Exercise requirements:
Of the lines listed below, return exactly those that run from the line containing "Click the 트랙백 button at the top" through the line containing "Task: Click the green space avatar icon", both included.

*** Begin section ***

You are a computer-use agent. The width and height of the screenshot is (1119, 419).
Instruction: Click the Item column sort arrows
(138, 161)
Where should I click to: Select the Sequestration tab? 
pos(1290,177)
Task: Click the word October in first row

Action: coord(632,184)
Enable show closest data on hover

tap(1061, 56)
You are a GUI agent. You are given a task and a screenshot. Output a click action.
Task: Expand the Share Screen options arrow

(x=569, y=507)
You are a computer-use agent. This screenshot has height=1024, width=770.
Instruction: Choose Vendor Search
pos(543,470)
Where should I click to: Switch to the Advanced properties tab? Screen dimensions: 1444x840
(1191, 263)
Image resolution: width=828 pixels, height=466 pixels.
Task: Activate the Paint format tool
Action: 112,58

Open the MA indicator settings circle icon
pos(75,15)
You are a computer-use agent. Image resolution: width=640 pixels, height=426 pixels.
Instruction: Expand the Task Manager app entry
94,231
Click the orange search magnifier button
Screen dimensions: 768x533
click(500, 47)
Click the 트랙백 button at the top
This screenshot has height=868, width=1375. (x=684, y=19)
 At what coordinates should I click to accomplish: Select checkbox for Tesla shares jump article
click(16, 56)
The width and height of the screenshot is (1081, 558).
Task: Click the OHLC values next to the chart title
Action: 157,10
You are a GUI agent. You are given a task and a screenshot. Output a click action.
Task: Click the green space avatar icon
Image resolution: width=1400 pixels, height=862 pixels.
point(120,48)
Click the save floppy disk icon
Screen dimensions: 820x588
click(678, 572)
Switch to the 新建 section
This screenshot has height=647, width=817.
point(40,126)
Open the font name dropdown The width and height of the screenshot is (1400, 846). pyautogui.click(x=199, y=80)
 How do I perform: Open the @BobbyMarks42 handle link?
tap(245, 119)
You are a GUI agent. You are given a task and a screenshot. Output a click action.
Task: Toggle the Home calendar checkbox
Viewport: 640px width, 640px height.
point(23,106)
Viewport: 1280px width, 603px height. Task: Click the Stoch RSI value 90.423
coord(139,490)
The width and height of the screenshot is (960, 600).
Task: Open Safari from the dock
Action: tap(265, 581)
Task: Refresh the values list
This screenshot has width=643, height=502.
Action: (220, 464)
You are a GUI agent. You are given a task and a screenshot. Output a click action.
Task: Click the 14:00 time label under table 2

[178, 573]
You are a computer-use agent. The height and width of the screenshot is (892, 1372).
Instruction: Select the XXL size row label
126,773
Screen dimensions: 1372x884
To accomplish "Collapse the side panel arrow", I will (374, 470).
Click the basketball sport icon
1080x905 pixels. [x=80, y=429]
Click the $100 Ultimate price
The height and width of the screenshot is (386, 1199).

*** End section ***

Task answer:
Click the 트랙백 button at the top
This screenshot has height=868, width=1375. (x=684, y=19)
 At what coordinates should I click to accomplish: Select checkbox for Tesla shares jump article
click(16, 56)
The width and height of the screenshot is (1081, 558).
Task: Click the OHLC values next to the chart title
Action: 157,10
You are a GUI agent. You are given a task and a screenshot. Output a click action.
Task: Click the green space avatar icon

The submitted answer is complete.